● Text:
I am a semi-professional church geek, so even though I'm neither Methodist nor Catholic, I actually have had these two scheduled events on my calendar for some time. They are the kind of gatherings from which great things can be expected.
Or not. Church conferences and conventions and consultative assemblies are infamous for how little they often produce. It was often said before, during, and after the recent special General Conference (the UMC normally has them every four years, the next regularly scheduled one coming up in 2020 in Minneapolis) that it was being done somewhat in a hurry and moderately on the cheap, and it cost $3,600,000 to put together for 840 delegates and four days.
That doesn't include the amounts spent by groups pushing one agenda or another in the weeks and days ahead, clogging my social media with ads and emails and messages – probably a couple million there. Call it $5 million in total to accomplish . . . what?
The end result was essentially a reaffirmation of the current Book of Discipline, the guide book and laws of the UMC clergy and conferences and churches. One group hoped for a relaxation of limitations and restrictions on LGBTQ clergy, another wished to see them maintained and even tightened.
You could say the latter side won, but I think in Christian life it's always something to worry about when you start talking about sides, and definitely I pause before declaring anyone this side of the Throne of Heaven a "winner." The standards will not be relaxed, and progressives are starting to look for the exits. No one looked good in the four days of parliamentary maneuver and endless voting; to many within and without of the Methodist communion, it didn't look like what we want to see when we are trying to talk about faith communities at work.
The bishops in Rome didn't give them a good lead in, having built up expectations perhaps unreasonably, and ending up with a "more of the same" result of regrets, promises to do better, and a slightly more vehement statement by the Pontiff of "soon and very soon." When it comes to child abuse and consequences for abusers, the word "soon" doesn't sound very encouraging.
In other words, organized religion did not come off well in general media over the last two weeks. And while I'm not surprised, I had hopes. Let's say they weren't dashed, but they certainly weren't raised.
When Christians gather in large numbers, I'd like to hear more strong preaching and teaching, see dramatic acts of service and mission to the area where we came together, and know that God's good news is more widely known for our having met. Bluntly, that didn't happen. I teach history and polity to seminarians, so I know why it didn't happen, and why in many ways it happened the way it did, but that doesn't mean I have to like it.

● Material provided:
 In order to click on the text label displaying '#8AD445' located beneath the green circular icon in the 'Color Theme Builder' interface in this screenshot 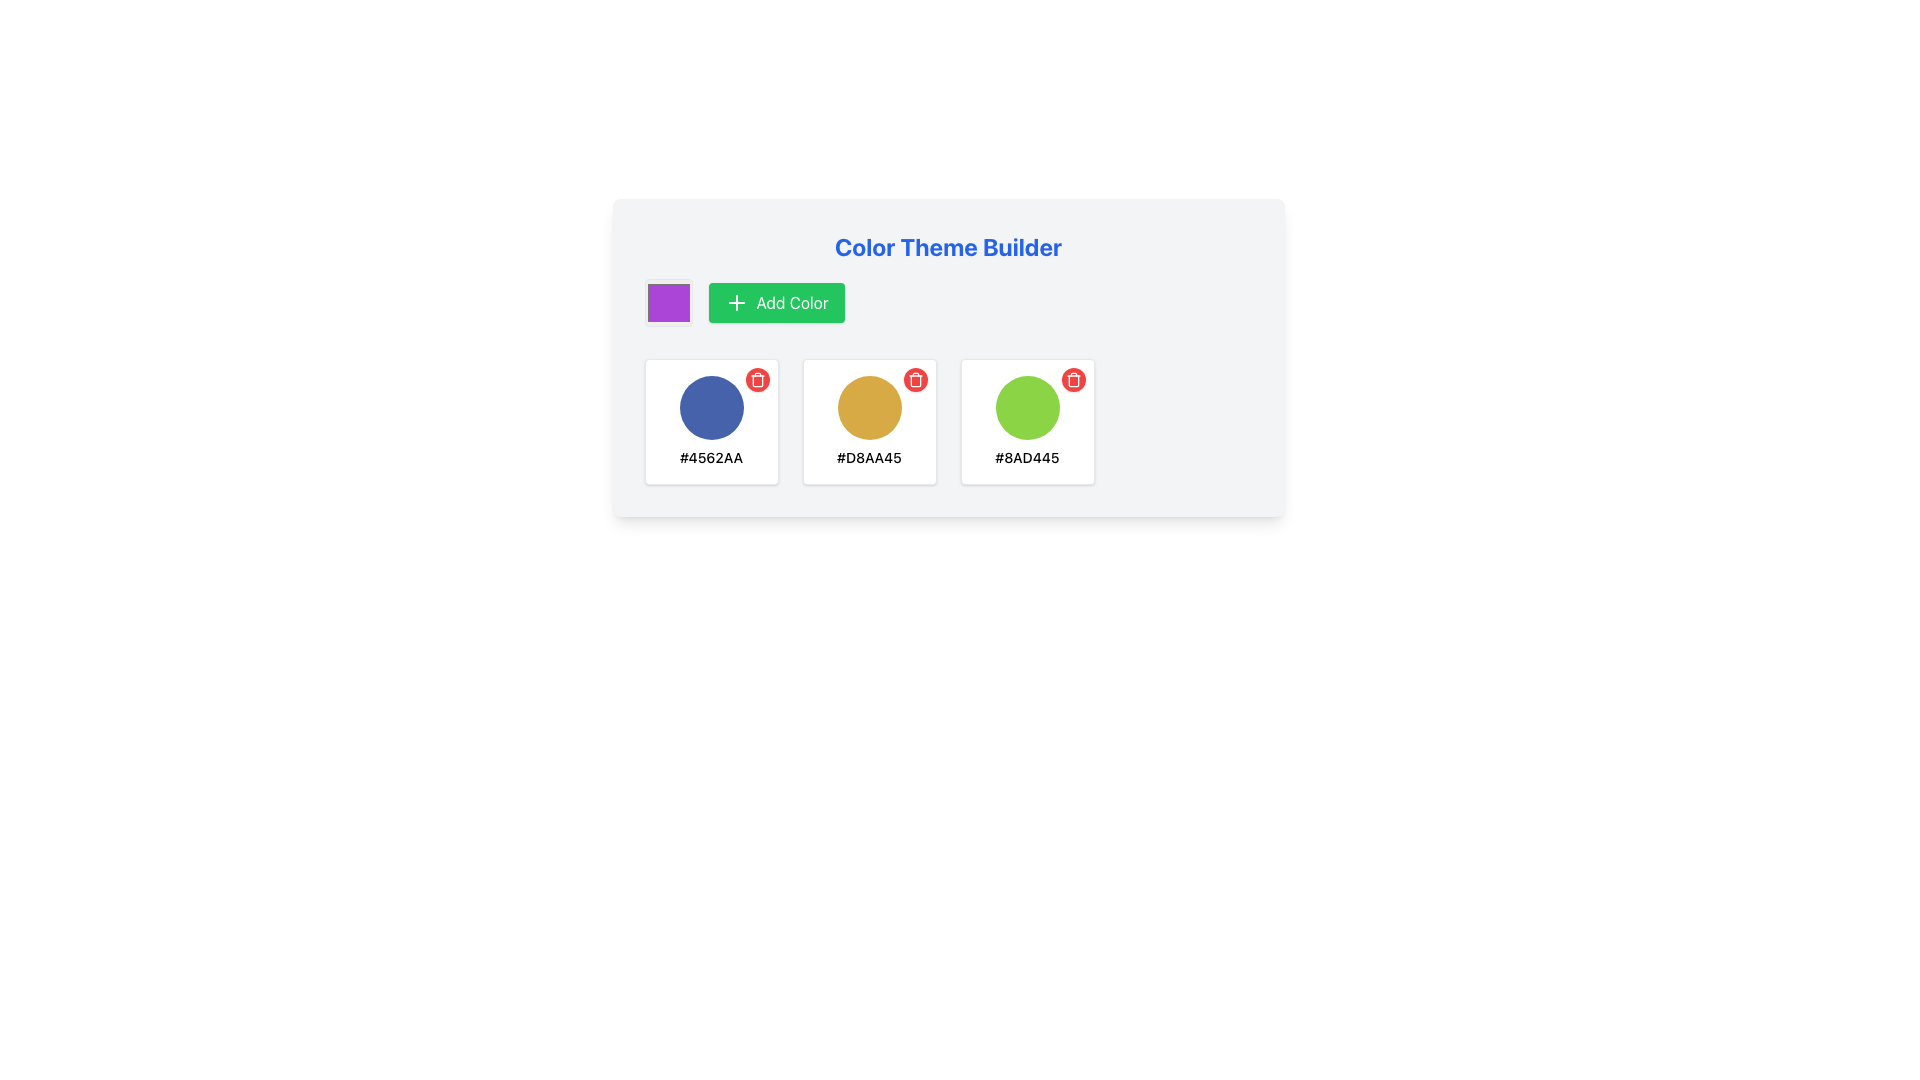, I will do `click(1027, 458)`.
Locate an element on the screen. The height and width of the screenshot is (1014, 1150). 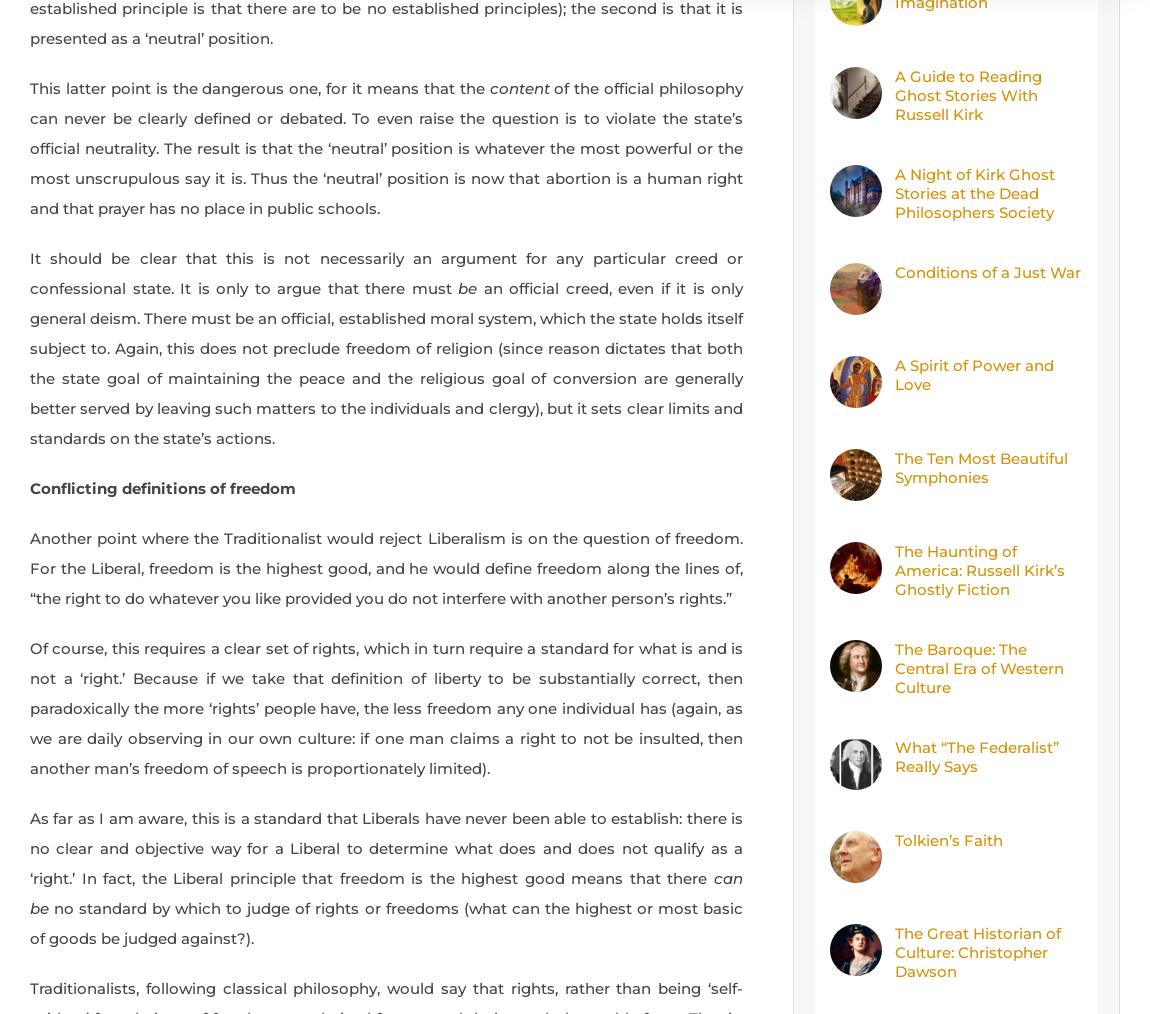
'A Guide to Reading Ghost Stories With Russell Kirk' is located at coordinates (968, 95).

● Short exercise: Quote the passage on church gatherings word for word, starting with "That doesn't include" and going on through "accomplish . . . what?".

● Reply to the task:
That doesn't include the amounts spent by groups pushing one agenda or another in the weeks and days ahead, clogging my social media with ads and emails and messages – probably a couple million there. Call it $5 million in total to accomplish . . . what?